TRECHO FORNECIDO -

++++++++++

Criticar o projeto gráfico de um livro, por exemplo, demanda tê-lo em mãos; criticar uma fonte demanda instalar e gerar páginas de teste; uma interface exige, pelo menos, algum tempo de uso. No mundo ideal, analisar uma marca demanda, no mínimo, conhecer a organização, sua história, identidades visuais pregressas, a proposta nova, press releases e suas futuras aplicações. É algo que blogs como o Brand New e o The Dieline, ou a seção de marcas do AdWeek fazem muito bem, mas que fora da mídia especializada, as ~análises~ resumem-se a julgar uma imagem por gosto e por algumas regras, às vezes, falaciosas.
Por exemplo, apela-se a regras de que marca não pode ter dégradé (na verdade, pode sim), marca tem que ter grid (não precisa) ou ser perfeitamente geométrica (precisa menos ainda), logotipo tem que ser legível (também não necessariamente precisa), marca só pode ter uma assinatura e poucas cores, etc. Essas regras existiram por limitações nos processos gráficos de quando foram criadas, mas hoje não fazem tanto sentido. O próprio entendimento de marca evolui de tempos em tempos, junto com a sociedade, a tecnologia, os meios de reprodução gráfica e os pontos de contato existentes.

Esse tipo de análise sem cuidado mistura-se com uma tendência do cérebro de estranhar coisas novas, que fogem da programação natural. O órgão dispende mais recursos para reprogramar-se a uma mudança externa, enquanto sua tendência é a de querer manter tudo funcionando sob padrões. Isso se aplica a tudo, de marcas ao modo de escovar os dentes e calçar tênis, e é preciso uma experiência anterior muito ruim para que uma mudança seja bem-vinda. Isso ajuda a explicar porque, quase sempre, mudanças de marca são cornetadas julgadas na Internet mais com o fígado do que com a cabeça.

++++++++++

DADOS FORNECIDOS -
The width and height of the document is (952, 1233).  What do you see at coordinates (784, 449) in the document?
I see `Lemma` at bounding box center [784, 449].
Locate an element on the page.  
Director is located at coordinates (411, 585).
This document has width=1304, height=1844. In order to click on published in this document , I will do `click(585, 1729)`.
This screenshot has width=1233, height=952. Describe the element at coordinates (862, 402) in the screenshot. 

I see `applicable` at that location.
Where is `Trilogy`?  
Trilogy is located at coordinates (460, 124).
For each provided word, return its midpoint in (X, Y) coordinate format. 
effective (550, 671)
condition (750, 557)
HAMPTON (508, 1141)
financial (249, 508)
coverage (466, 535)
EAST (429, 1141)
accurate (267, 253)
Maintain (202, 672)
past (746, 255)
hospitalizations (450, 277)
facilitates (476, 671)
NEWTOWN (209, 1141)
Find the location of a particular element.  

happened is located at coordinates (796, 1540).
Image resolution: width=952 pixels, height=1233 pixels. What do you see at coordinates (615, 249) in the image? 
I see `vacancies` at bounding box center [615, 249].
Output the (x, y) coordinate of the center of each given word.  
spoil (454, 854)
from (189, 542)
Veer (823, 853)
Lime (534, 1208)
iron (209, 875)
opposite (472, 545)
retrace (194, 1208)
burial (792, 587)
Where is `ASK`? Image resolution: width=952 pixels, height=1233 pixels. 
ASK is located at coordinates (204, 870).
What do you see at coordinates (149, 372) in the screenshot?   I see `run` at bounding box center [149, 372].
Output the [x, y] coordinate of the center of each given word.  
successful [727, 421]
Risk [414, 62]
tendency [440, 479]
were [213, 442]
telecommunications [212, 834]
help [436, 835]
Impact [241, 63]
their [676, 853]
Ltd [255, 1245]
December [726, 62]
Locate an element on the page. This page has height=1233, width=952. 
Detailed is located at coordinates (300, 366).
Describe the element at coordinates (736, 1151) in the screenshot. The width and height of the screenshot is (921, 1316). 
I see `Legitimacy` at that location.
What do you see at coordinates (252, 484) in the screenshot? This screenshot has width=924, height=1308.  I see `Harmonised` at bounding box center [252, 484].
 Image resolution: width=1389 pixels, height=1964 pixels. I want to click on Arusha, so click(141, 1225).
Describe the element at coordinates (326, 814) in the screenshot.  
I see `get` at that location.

++++++++++

LISTA DE TAREFAS -
(a) Segundo o trecho, junto com o que o entendimento de marca evolui de tempos em tempos? Enumere todos os itens mencionados.
(b) Reproduza fielmente a passagem do trecho que começa em "Esse tipo de" e termina em "com a cabeça.".
Baseie-se exclusivamente no trecho, sem recorrer às linhas.

RESPOSTAS POR TAREFA -
(a)
- a sociedade
- a tecnologia
- os meios de reprodução gráfica
- os pontos de contato existentes

(b)
Esse tipo de análise sem cuidado mistura-se com uma tendência do cérebro de estranhar coisas novas, que fogem da programação natural. O órgão dispende mais recursos para reprogramar-se a uma mudança externa, enquanto sua tendência é a de querer manter tudo funcionando sob padrões. Isso se aplica a tudo, de marcas ao modo de escovar os dentes e calçar tênis, e é preciso uma experiência anterior muito ruim para que uma mudança seja bem-vinda. Isso ajuda a explicar porque, quase sempre, mudanças de marca são cornetadas julgadas na Internet mais com o fígado do que com a cabeça.